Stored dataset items
= = = = =

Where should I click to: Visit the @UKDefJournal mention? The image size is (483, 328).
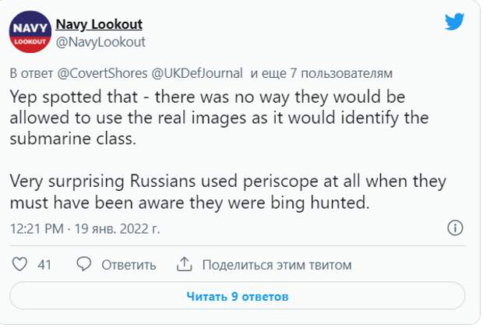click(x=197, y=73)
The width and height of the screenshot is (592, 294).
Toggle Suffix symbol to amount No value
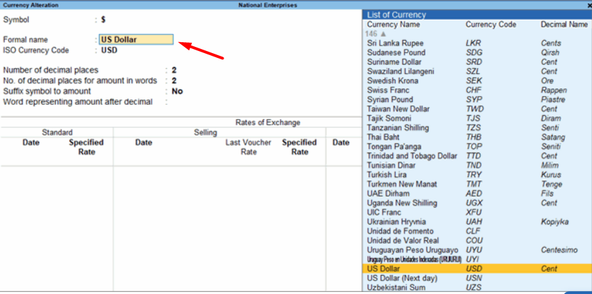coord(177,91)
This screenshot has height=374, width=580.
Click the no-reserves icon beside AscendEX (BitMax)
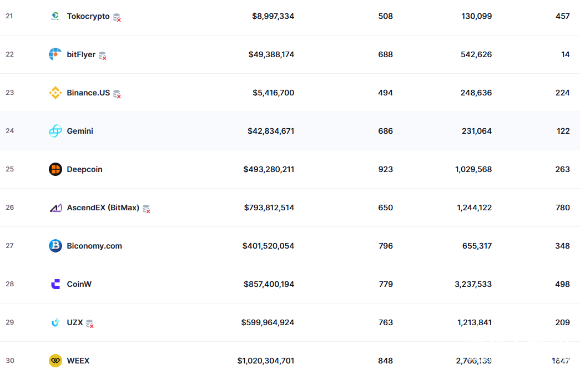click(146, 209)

= = = = =

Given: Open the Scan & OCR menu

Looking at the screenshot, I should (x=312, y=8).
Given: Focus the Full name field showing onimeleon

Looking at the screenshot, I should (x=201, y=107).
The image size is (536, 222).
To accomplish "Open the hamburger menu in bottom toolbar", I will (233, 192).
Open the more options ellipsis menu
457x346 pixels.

= = = = =

* _Required work_:
The count alone is needed: how many lines of these entries contain the word "height"?

* _Written solution_:
2